[PROMPT] Copy each line below in which the word "will" occurs.

[ENTRIES SUPPLIED]
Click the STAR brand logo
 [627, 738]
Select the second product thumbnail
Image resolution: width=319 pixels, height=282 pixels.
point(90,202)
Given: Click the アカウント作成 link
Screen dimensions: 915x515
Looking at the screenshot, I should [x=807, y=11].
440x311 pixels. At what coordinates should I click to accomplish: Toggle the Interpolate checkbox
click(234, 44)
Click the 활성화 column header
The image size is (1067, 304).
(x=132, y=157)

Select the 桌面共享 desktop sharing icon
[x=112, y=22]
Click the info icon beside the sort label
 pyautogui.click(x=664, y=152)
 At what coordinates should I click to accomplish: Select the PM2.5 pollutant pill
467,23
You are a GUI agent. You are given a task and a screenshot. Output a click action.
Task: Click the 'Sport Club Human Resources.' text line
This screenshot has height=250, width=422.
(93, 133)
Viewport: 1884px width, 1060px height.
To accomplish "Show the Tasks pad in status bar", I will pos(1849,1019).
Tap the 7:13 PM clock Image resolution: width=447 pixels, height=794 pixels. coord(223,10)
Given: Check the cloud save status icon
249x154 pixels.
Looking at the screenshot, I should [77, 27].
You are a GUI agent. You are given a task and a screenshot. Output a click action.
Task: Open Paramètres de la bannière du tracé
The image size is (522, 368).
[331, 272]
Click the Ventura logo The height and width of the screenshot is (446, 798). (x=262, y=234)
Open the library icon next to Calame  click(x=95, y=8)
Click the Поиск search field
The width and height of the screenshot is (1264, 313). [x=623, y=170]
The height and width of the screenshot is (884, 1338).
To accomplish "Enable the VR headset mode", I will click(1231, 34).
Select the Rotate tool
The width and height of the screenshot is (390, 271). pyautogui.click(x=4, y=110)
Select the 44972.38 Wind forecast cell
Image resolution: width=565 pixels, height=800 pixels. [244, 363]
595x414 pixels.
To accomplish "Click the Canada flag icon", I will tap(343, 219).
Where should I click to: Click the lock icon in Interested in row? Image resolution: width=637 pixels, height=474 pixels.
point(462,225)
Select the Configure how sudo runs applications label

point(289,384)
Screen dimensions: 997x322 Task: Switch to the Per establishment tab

[SOLUTION FOR THIS TASK]
To accomplish "Show the Tasks pad in status bar", I will pos(1849,1019).
To accomplish "Enable the VR headset mode", I will click(1231, 34).
To accomplish "Click the Canada flag icon", I will tap(343, 219).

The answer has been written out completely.